Ten key facts about the state pension

13th April 2016


Kate Smith, Head of Pensions at Aegon gives ten key facts about the state pension.

The State Pension is changing. If you reach State Pension Age after 5 April 2016 you will receive the New State Pension. The full amount is £155.65 per week (2016/17) and up until 2020 it’s guaranteed to increase by the highest of price inflation, earnings growth or 2.5%, known as the “triple lock”. But not everyone will get the full New State Pension as it depends on whether you’ve paid full rate National Insurance Contributions for 35 years.  Due to complex transitional arrangements, some people may get an extra State Pension on top of the New State Pension.

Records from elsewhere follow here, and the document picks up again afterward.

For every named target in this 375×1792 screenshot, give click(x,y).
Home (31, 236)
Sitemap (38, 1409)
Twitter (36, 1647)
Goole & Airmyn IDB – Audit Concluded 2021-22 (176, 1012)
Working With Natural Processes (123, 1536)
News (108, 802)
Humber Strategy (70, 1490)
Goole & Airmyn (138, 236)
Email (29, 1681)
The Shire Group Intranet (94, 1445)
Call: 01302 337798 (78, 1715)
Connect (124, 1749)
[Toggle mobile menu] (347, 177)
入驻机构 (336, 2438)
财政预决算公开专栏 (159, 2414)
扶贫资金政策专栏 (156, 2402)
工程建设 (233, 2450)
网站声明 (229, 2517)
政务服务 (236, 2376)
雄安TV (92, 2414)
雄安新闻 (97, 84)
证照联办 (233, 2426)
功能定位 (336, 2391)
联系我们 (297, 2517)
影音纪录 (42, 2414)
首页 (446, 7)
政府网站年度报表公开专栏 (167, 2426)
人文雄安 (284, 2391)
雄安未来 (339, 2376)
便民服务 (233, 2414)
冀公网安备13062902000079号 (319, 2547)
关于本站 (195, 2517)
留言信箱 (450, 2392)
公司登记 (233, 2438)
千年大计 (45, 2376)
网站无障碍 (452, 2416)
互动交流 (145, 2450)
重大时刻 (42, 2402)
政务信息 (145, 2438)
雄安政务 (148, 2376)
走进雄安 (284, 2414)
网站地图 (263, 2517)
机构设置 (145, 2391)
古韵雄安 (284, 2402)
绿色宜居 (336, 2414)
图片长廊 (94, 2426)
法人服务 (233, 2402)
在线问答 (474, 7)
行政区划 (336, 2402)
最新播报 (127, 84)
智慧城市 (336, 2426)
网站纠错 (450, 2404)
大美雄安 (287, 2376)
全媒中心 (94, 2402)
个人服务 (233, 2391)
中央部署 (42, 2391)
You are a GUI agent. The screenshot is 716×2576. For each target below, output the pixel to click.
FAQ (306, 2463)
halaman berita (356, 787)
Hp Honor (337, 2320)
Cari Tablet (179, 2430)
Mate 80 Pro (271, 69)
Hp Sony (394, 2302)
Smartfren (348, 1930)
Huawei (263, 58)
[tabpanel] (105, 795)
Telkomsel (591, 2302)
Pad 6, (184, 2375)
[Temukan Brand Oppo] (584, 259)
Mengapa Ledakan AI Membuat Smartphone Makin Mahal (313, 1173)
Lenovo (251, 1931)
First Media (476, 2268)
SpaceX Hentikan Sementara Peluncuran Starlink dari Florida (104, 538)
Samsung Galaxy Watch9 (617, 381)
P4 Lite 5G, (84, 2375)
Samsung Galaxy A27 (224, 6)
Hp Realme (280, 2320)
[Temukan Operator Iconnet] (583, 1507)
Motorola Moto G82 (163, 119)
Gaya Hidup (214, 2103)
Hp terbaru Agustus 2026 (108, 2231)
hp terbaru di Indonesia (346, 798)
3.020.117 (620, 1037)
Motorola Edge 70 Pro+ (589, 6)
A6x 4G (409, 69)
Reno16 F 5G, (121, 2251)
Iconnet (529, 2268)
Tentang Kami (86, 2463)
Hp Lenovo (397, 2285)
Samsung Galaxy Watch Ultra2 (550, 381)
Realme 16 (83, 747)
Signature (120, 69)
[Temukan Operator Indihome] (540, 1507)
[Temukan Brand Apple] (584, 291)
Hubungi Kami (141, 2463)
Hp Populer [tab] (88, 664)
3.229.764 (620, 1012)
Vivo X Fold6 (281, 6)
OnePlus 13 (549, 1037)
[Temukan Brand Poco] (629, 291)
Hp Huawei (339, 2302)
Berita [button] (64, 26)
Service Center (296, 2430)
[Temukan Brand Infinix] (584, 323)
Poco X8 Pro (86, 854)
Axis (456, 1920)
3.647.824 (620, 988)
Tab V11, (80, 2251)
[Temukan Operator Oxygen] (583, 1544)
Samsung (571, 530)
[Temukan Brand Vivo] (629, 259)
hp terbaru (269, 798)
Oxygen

To improve your retirement income think about starting or increasing your private pension contributions. Building up private pension savings can help to bridge the gap to the State Pension Age, so you can stop working earlier.

Ten Top Facts

  1. You cannot receive your New State Pension before your State Pension Age. Check your State Pension Age by using the online tool on the Gov.UK website https://www.gov.uk/state-pension-age/y/age

By November 2018 State Pension Ages equalise at age 65 for men and women

By October 2020 State Pension Age increases to age 66

2. You have to claim your New State Pension, you won’t get it automatically

You will be sent a letter 4 months before your State Pension Age telling you how to claim your New State Pension

If you haven’t heard by 3 months before your State Pension Age, ring 0800 731 7898 or go online at https://www.gov.uk/claim-state-pension-online

3. Check your UK National Insurance Contributions record

You need 10 qualifying years to get any new State Pension

You need 35 years paying the full rate to get the full New State Pension

You can get a record of your National Insurance Contributions from HMRC

4. Ask for a New State Pension statement

If you are aged 50 or over you can request a New State Pension statement

Ring 0345 3000 168 or go online to the Gov.UK website

5. If you have gaps in your National Insurance Contributions record, think about paying voluntary National insurance Contributions to achieve the minimum of 10 qualifying years or to maximise your New State Pension. You need to do this before your State Pension Age.

National Insurance credits as a parent carer, for unemployment and sickness count towards the new State Pension

6. You may have been contracted out of the earnings related part of the previous State pension system if you’ve been in a workplace pension or saved in a personal pension, and paid lower National Insurance Contributions.

This means you won’t get the full New State Pension, but your private pension will be increased.

Most earnings related pension schemes, including public sector and local authority schemes were contracted out.

7. You can’t inherit your spouse’s or civil partner’s New State Pension. In some circumstances you may be able to inherit an extra State pension if you’re widowed.

8. If you get divorced you will still keep your New State Pension but you may lose or gain an extra State Pension.

9. You can increase your New State Pension if you defer payment by at least nine weeks.

Your State pension increases by 1% for every 9 weeks deferred. That’s 5.8% for a full year.

10. If you are self-employed you will also be entitled to the New State Pension based on your Class 2 National Insurance Contributions record.